An upbeat Lewis Hamilton proved that the sudden change in leadership guard for 2018 season following his win at Baku was no flash in the pan. By grabbing pole position on Saturday for Sunday’s Spanish Grand Prix, Hamilton has drawn first blood in the two-way fight for the world championship, ensuring an early mental scar for arch-rivals Ferarri.
Hamilton fastest of all exults at Spanish Grand Prix Qualifying
Supremely quick and eschewing any signs of despondency that may have hurt his form in the opening few races of this season, Hamilton went ahead and clocked a sweltering 1:16:173 to clinch the pole, also a track record here at Catalunya Circuit, Barcelona. Even as the top four are separated by a dainty margin of not even half a second, Sunday’s racing gala at Barcelona seems set for a fiery wheel-to-wheel battle for supremacy between the Mercedes’ and Ferraris.
Although German driver Sebastian Vettel lost out to Hamilton by a painfully diminutive margin of 0.132 seconds, he’ll be focused on getting an error-free, clean start at Catalunya, knowing well that teammate Kimi Raikkonen is breathing on his tail. Raikkonen sits only 0.307 seconds shy of the currently third-placed Vettel on the starting grid.
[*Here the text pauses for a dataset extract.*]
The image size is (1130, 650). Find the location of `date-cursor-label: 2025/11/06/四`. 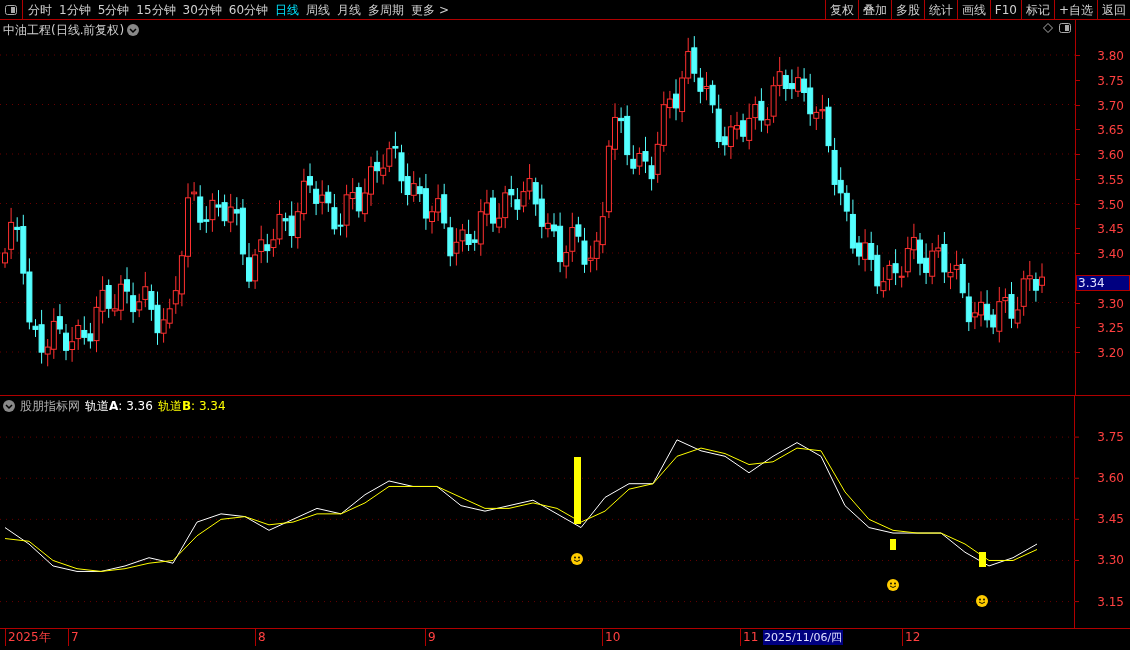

For Raikkonen though, the effort will be to better his 2017 result.
Kimi needs to come good for Ferrari
The last time the enigmatic Finn raced at Barcelona- the official start of the European Grand Prix season- he race-retired inside Lap 1, falling victim to a squeeze at the start of the Spanish Grand Prix.
Although the Spanish Grand Prix also puts a renewed focus on the Red Bulls, with both Verstappen and Ricciardo, clinching an impressive P5 and P6, respectively, following the two Ferraris. Could they be hoping for a scrap at the opening lap as to make inroads toward the competition at the front of the grid- we don’t know yet. But what the Christian Horner-led outfit would be certainly mindful of, would be to avoid any intra-rivalry skirmishes, the duo getting together on Lap 40 at Baku to register a double retirement for the speedy Red Bulls.
Alonso, Magnussen big gainers on Saturday’s qualifying run
At the same time, the action further down the grid looks promising and ups the prospect of evidencing some mouth-watering racing. Given that McLaren’s Fernando Alonso has already clinched P8 much to the delight of his home fans, just following the Haas of Kevin Magnussen, P7, both drivers look set to engage in the scraps as the battle for ascendancy in the mid-field seems promising. Can the MCL 33 bring up an ace, banking on the upgrades that a new, improved aerodynamic package has brought to Barcelona- we’ll have to wait and watch.
But that told, the Spanish Grand Prix can usually be expected to unfurl a tantalising battle.
The first two sectors being quickest with drivers carrying a lot of speed into Turns Three and Nine make the 66-lap competition- a speed fest. But the trickiness of racing here in the heart of Spain stems from the challenge of oscillating between speed and control in the feisty opening lap, so susceptible of producing collisions.
Although the track is completely different to those at Sakhir and Baku, one can expect a close competition and a two-way fight at the front of the grid, with Mercedes and Ferrari engaged in familiar battles for dominance at the top of the grid.
There’s hardly a surprise about Catalunya being one of the most complete and balanced tracks on the roaster, since it forms the base of the winter-testing for all 20 cars and 10 teams.
Will another Hamilton versus Vettel saga throw fans to the edge of their seats on a Super-Sunday or will Bottas ensure that Vettel doesn’t get close to any position of dominance of Hamilton- let’s wait for the five red lights to go off.